Fisherfolk can rent fish cages from BFAR, which will also provide them with fingerlings, while aquaculture firm Tateh Aqua Feeds will supply them the initial feed requirements.
“Actually, the answer to climate change is farming, not hunting. Climate change affects migratory patterns and spawning processes in the wild, making it hard for fisherfolk to hunt. On the other hand, hatcheries, wherein the weather can be controlled and adjusted, will bring forth continuous breeding and more fruitful yield,” Sarmiento pointed out.
“We are thus teaching the most vulnerable sector – the marginal fishermen – how to adapt to changing weather conditions. We are also teaching them new trades because scientists say that climate change will mostly affect wildlife. So we’re already preparing the fishermen because scientists also agree that they are the most vulnerable to climate change,” Sarmiento added as he stressed its impact on food security on four fronts – availability, stability, access and utilization.
Apart from promoting and educating fisherfolk on the effects of climate change, BFAR plans to import 500 pairs of cold tolerant tilapia from Israel and another 500 pairs of grass-eating tilapia, which Sarmiento believes can help arrest the increasing prices of feeds where fish meal is a major component.

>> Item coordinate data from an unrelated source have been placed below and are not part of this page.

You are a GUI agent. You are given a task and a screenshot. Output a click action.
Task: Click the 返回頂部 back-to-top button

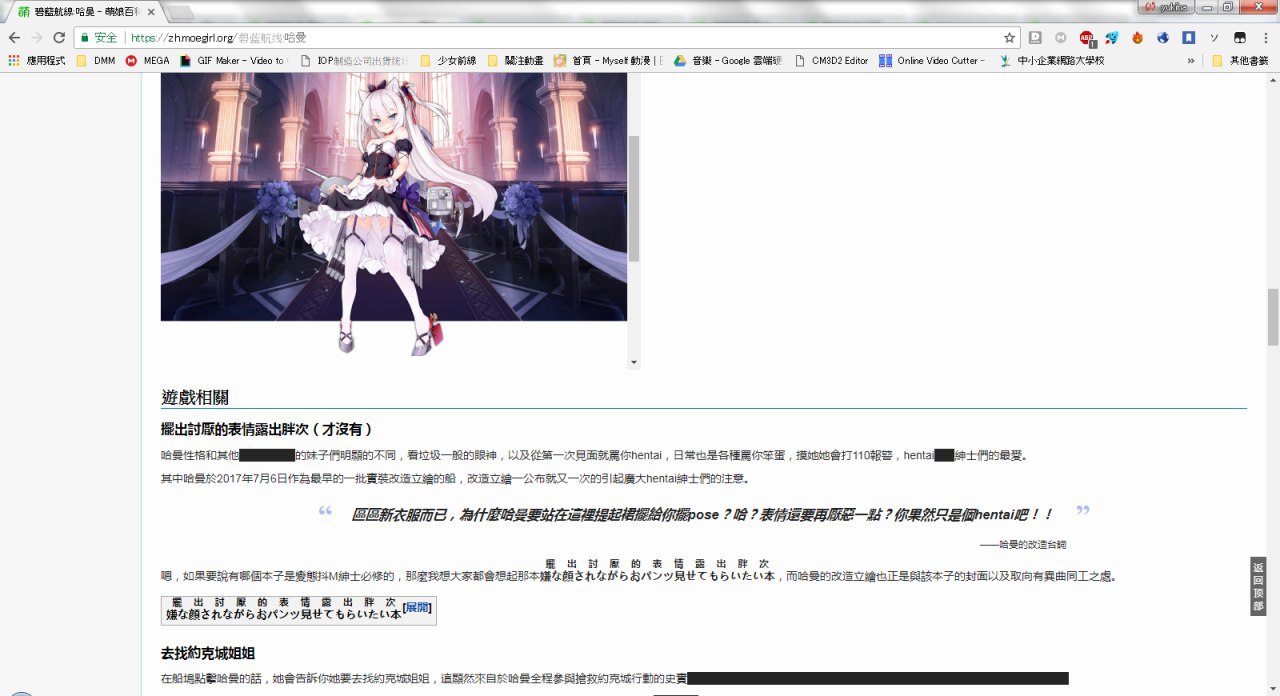pos(1257,587)
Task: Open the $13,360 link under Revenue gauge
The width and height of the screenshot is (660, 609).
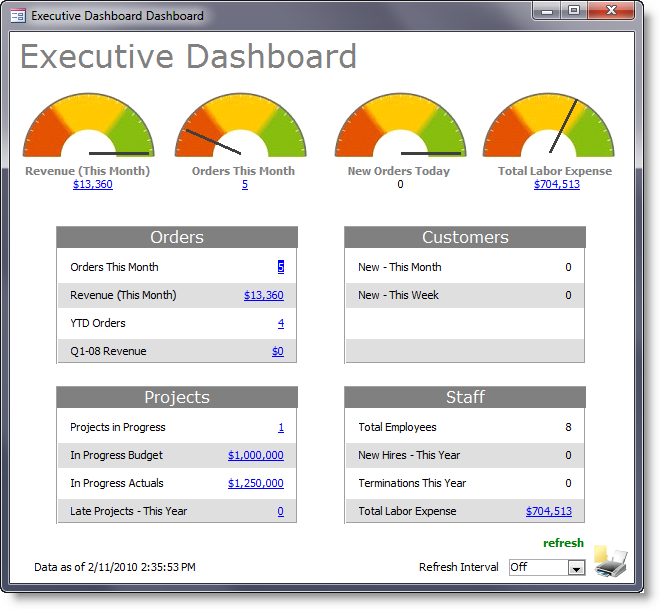Action: 92,184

These are just some of the measures that BFAR will unveil at the Agrilink, Foodlink, and Aqualink 2009 slated at the World Trade Center Metro Manila on October 8 to 10.
More information can be obtained from event organizer Foundation for Resource Linkage and Development (tel. +632-8384549, +632-8384852; fax +632-8384573; or email email@example.com).
Supported by 20 national trade associations with ABS-CBN as media partner, the triple events include an international exhibit, technology seminars, live plant and animal display, product demonstrations, marketing presentations, wholesale and retail, and many other business activities.